Open-Monitoring (OM) Meditation, Adverse Effects
AEs associated with “increased awareness of one’s physical body, thoughts, and emotions” may include:
- Uncomfortable thoughts
- Distressing emotions
- Worry about physical sensations
- Traumatic memories
These, in turn, may exacerbate symptoms of:
- Anxiety
- Depression
- Post-traumatic stress disorder
In addition, subjective experiences labeled as dissolution of ego and sudden realizations can cause significant psychological distress, which, in most cases, resolves after discontinuing the meditation session.
Next, the outcomes for loving-kindness/compassion (LK/C) meditation.
Loving-Kindness/Compassion (LK/C) Meditation, Adverse Effects
AEs associated with “increased awareness of the suffering in the world” may include:
- Emotional discomfort
- Anxiety
- Decreased self-esteem
We’ll share the rest of these results below. But first, we’ll offer an important aside.
Downsides to Meditation for Mental Health: Off-Label Use Is Complicated
When we talk about meditation for mental health, we need to remember that meditation – including the three types we cover in this article – was not originally intended as mental health treatment. Therefore, from one point of view, we can think of meditation for mental health as an off-label use of meditation, in the same way a medication may work and be effective for problems it was not designed to treat.

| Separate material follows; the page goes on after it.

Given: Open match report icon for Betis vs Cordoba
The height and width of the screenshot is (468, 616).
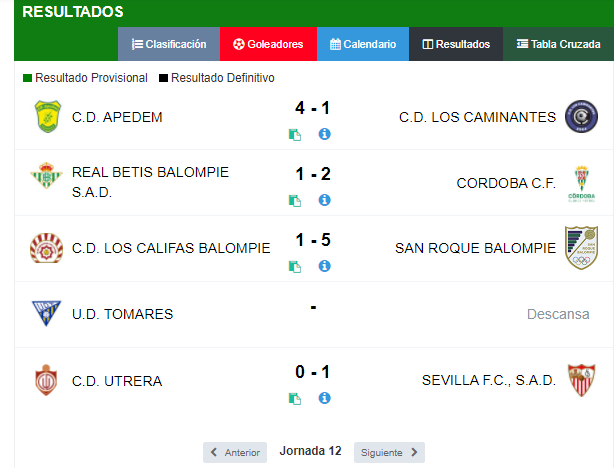Looking at the screenshot, I should [x=295, y=201].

When a physician recommends the off-label use of medication, they review the risks and benefits with the patient before prescribing it. That’s a logical approach, which mental health providers can consider adopting when they suggest meditation as complementary support for mental health treatment.

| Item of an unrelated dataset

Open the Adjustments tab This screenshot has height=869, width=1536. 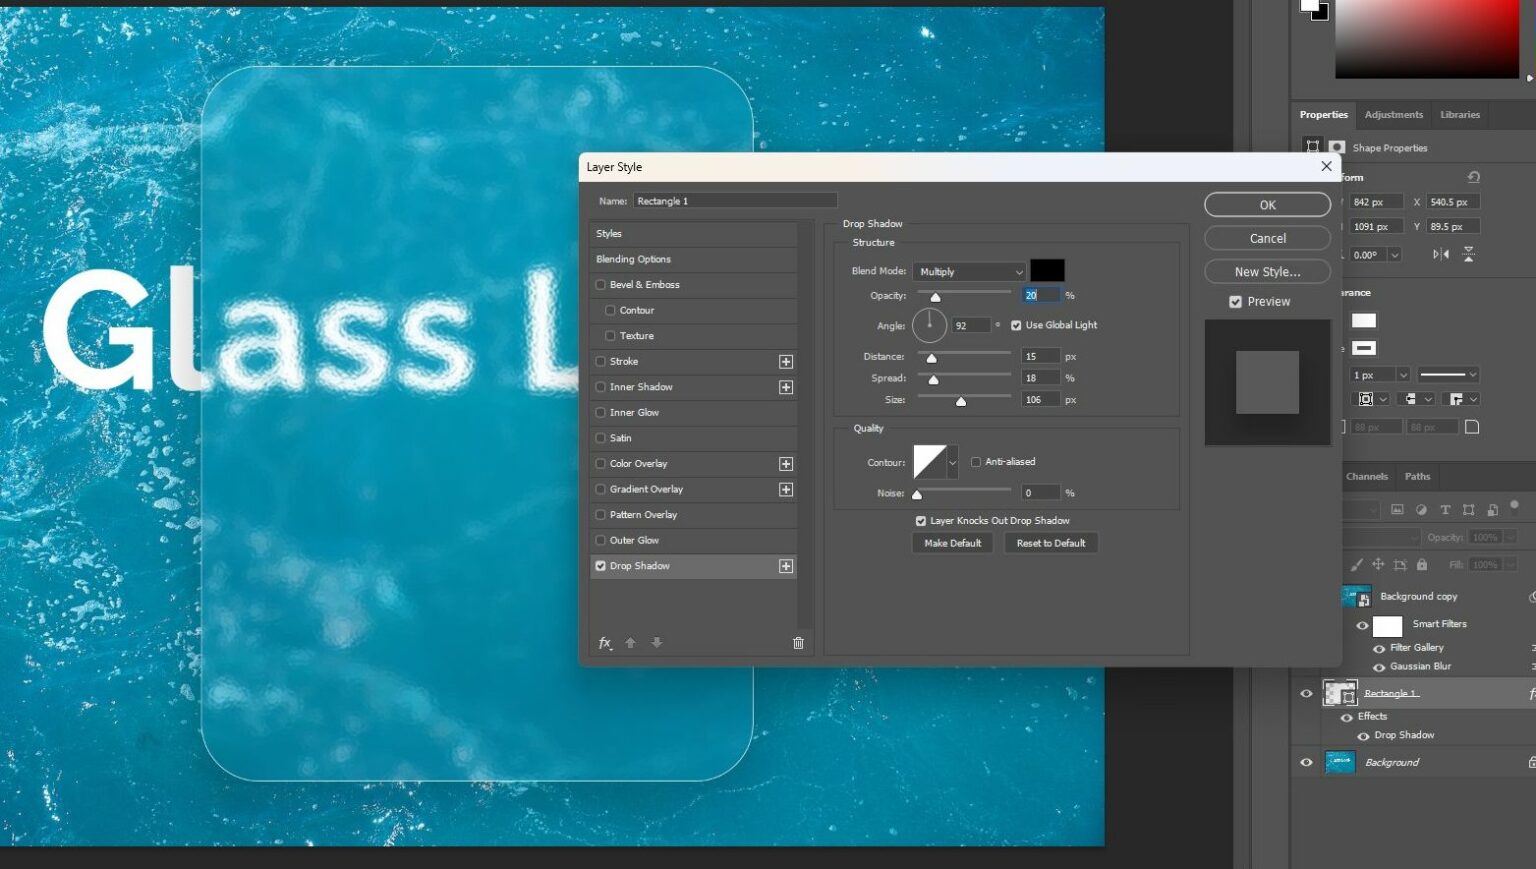[x=1393, y=114]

Let’s back up a moment and remind ourselves that almost all forms of meditation are derived from spiritual practices designed to facilitate reaching enlightenment and/or becoming enlightened. While the goal of recovering from a mental health disorder is not necessarily in conflict with reaching enlightenment, it’s also not necessarily in accord with it, either.
Enlightenment and remission of mental health symptoms are not the same goal, and each may or may not include varying levels of discomfort. Therefore, when patients try meditation for mental health and have a negative experience, the patient and provider can collaborate and decide whether that type of discomfort promotes or inhibits recovery and proceed based on what they conclude.

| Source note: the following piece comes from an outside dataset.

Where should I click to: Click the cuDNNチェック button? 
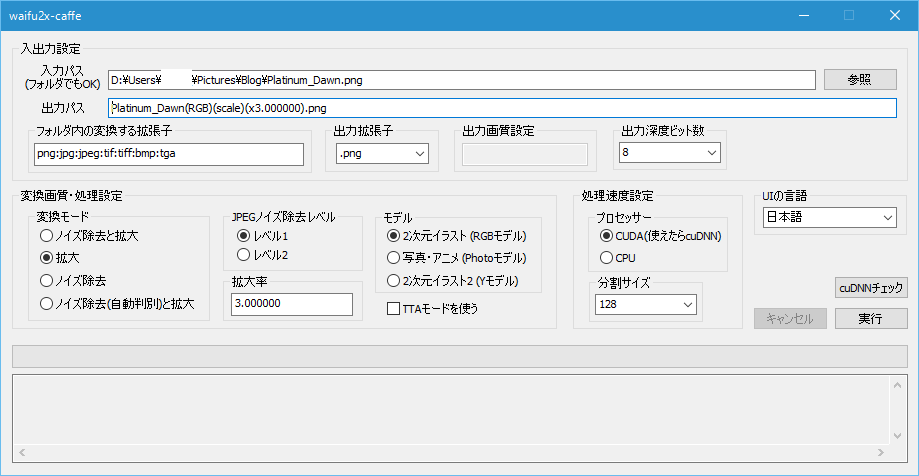[x=871, y=288]
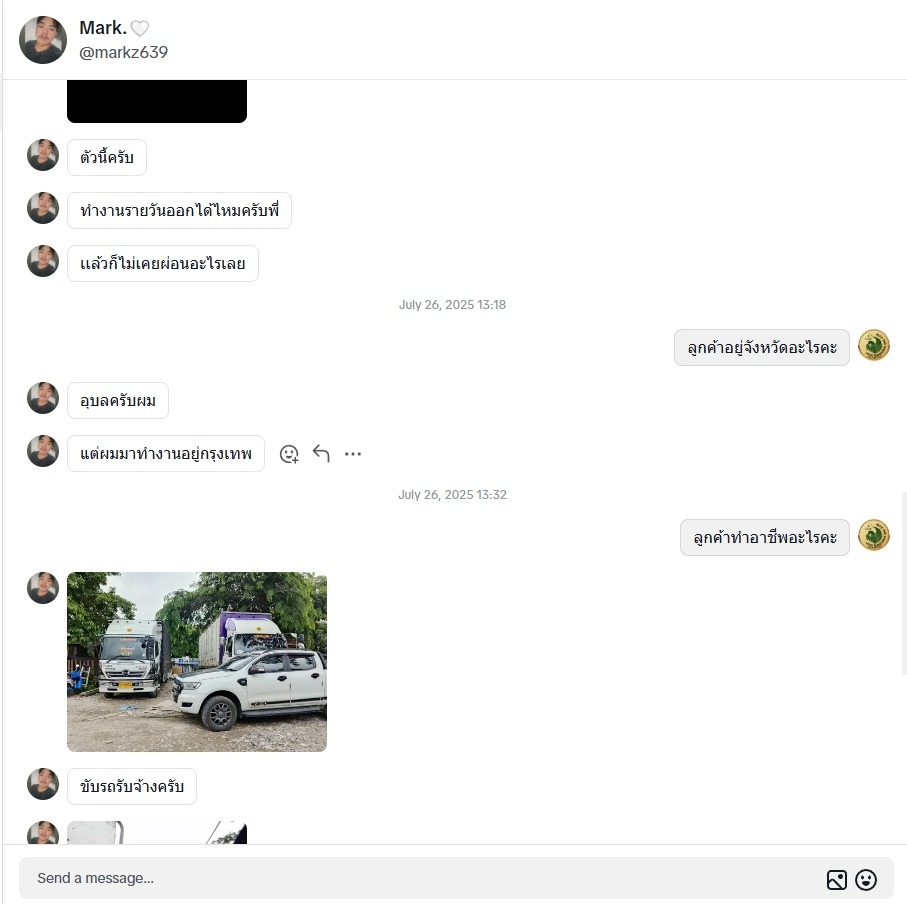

Now, the rest of the results.
Prevalence of Adverse Effects in Meditation for Mental Health
The study authors found that adverse effects in meditation for mental health occur in 8 percent of patients. Among the eight percent (8%) of people who reported AEs:
- 33% reported increased depressive symptoms
- 27% reported increased anxiety symptoms
- 25% reported cognitive anomalies such as delusions or hallucination
- 11% reported gastrointestinal problems.
- 11% reported suicidal ideation
As a reminder, those percentages are among the eight percent (8%) of people who reported AEs, and that the most alarming AE, suicidal ideation, is also a known side effect of antidepressant and other types of medication in common use today.
By reporting this we mean not to minimize the phenomenon of treatment-related suicidal ideation, but rather to inform people that experienced mental health providers know how to handle treatment-related suicidal ideation safely, and further, that for people with mental health disorders, mental health treatment decreases rather than increases both suicidal ideation and suicide attempts.
In addition, previous research published in the article “Adverse Events in Meditation Practices and Meditation-Based Therapies: A Systematic Review” offer this essential perspective on AEs in meditation:
“The overall prevalence of meditation adverse events (8.3%) is similar to those reported for psychotherapy practice in general.”
Our primary takeaways from this research are that while there are downsides to meditation for mental health, meditation for mental health is a safe and effective complementary support for mental health treatment, and that if meditation doesn’t work for you, it’s okay and you’re not alone. You can talk with your provider and find a complementary support – meaning in addition to, not instead of – for your current mental health treatment plan that doesn’t include adverse effects (AEs) and works for you.